Primeiro ponto para não se descriminalizar - o uso de drogas não atinge somente o usuário. Na área da saúde, há uma classificação conforme o padrão de consumo das drogas: a) uso ocasional (não há prejuízos ao usuário ou a terceiros); b) uso abusivo (já há certos danos ao usuário ou a terceiros, em seu meio familiar, de estudo, de trabalho etc.); c) dependência química (diagnosticado por critérios de saúde, o padrão de consumo e os prejuízos se intensificam).

São notórios os prejuízos a terceiros e à sociedade causados pelo usuário abusivo e pelo dependente, tamanhos os impactos aos sistemas de saúde, de segurança pública, as mortes e acidentes no trânsito, a violência social e familiar, etc. Muitos se consideram meros usuários ocasionais, quando na verdade já se instalou o uso abusivo ou a dependência. O desespero e a angústia tomam seus familiares, que não sabem como e a quem recorrer. Mas mesmo para os verdadeiros usuários ocasionais, estudos revelam que a descriminalização traria uma sensação de legalização, o que fomentaria o uso. Temos uma exemplar política antitabagista, cujas restrições e limites ao livre arbítrio de fumantes criaram uma cultura de saúde na população, diminuindo-se o consumo e fomentando a busca de tratamento. Somos esquizofrênicos, então? Para cigarro, aperto; para maconha, cocaína e crack, abertura?

......

# Experimente
Segundo o trecho sobre a descriminalização das drogas, por que a descriminalização seria um problema mesmo no caso dos verdadeiros usuários ocasionais?

......

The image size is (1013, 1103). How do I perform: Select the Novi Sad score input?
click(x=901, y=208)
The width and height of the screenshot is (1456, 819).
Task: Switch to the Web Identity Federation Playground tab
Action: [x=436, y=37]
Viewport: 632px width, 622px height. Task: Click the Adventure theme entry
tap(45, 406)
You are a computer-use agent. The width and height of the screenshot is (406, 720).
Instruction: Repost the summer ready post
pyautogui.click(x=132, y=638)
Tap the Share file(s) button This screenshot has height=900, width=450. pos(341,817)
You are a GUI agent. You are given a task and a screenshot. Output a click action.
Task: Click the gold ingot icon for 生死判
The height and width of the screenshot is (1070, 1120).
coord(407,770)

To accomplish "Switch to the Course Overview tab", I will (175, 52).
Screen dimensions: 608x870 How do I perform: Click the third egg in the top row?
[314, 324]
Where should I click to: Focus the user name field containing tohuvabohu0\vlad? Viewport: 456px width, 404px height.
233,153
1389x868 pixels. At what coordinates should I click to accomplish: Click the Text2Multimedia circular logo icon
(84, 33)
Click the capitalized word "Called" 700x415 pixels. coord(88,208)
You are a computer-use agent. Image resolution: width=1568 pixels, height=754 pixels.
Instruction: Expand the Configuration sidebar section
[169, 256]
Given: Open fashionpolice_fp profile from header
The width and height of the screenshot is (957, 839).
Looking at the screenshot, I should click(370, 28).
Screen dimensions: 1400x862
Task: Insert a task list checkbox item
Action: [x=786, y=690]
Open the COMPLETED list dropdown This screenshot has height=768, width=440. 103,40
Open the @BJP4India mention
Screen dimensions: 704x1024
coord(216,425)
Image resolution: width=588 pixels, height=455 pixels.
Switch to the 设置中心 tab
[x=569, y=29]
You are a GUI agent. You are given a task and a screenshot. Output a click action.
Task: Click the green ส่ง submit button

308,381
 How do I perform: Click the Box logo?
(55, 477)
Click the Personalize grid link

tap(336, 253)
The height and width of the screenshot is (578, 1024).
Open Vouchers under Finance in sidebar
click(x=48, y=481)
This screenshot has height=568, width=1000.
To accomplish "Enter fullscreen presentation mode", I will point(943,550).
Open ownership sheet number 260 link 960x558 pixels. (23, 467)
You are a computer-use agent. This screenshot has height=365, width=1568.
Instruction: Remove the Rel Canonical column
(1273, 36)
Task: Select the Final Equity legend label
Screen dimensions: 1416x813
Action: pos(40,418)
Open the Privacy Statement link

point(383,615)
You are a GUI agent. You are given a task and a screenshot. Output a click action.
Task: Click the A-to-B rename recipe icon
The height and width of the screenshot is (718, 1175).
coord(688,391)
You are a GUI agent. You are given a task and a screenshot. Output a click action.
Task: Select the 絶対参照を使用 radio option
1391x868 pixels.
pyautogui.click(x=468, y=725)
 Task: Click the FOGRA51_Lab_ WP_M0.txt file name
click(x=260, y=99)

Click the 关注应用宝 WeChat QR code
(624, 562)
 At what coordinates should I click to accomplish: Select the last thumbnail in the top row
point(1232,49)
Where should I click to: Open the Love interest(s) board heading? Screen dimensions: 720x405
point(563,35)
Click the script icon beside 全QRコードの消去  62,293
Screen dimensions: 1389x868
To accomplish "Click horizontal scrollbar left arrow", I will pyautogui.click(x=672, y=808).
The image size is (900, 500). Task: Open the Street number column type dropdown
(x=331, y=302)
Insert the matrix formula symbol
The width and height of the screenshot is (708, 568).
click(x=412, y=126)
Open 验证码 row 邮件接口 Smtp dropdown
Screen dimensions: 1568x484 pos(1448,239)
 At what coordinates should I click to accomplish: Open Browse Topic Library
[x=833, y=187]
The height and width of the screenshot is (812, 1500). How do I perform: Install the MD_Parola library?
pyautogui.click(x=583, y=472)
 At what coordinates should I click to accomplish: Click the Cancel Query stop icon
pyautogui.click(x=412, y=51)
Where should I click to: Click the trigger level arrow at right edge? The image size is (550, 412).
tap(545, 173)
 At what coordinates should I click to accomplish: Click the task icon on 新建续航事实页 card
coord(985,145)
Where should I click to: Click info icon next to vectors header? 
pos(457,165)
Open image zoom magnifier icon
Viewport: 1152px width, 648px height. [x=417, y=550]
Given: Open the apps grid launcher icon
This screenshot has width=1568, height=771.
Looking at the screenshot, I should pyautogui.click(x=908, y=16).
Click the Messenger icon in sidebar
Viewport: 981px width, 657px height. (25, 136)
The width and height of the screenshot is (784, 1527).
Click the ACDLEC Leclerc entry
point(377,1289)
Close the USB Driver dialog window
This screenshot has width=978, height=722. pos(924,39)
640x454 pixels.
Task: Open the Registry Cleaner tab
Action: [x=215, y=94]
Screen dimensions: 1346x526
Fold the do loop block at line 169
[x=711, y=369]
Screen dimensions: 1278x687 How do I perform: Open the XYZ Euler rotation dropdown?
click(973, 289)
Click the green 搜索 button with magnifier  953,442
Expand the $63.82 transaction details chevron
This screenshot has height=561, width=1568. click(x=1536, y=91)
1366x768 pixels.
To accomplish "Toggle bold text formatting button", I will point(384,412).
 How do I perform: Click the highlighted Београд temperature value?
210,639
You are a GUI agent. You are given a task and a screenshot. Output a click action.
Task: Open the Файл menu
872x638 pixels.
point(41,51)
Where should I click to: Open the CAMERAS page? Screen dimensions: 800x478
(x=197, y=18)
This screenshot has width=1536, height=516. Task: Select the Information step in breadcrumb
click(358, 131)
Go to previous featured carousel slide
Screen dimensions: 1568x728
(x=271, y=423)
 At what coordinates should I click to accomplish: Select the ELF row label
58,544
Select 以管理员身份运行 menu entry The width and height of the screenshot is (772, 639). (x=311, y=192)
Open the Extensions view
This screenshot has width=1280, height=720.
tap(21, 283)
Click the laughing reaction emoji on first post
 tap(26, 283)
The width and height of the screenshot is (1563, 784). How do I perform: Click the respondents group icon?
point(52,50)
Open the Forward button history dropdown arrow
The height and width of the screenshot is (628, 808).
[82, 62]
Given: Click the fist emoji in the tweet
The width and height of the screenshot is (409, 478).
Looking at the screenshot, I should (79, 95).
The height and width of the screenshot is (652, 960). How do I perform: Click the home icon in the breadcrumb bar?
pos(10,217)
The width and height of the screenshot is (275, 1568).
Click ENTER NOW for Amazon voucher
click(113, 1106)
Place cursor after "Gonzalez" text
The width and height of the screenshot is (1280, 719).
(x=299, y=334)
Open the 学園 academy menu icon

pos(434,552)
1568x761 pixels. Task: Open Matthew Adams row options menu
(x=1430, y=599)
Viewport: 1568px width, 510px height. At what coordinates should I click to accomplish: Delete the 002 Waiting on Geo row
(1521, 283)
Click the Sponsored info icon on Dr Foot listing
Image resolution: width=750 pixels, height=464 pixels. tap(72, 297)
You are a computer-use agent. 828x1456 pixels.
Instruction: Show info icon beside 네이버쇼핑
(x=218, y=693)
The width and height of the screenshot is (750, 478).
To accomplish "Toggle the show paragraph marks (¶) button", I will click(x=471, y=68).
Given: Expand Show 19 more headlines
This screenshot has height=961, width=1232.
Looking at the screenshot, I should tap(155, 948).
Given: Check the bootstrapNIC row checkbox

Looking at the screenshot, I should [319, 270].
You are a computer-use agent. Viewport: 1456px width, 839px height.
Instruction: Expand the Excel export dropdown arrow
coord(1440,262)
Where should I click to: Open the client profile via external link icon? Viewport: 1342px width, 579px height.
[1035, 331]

......

# Sua solução
Porque, segundo os estudos citados, a descriminalização traria uma sensação de legalização, e isso fomentaria o uso.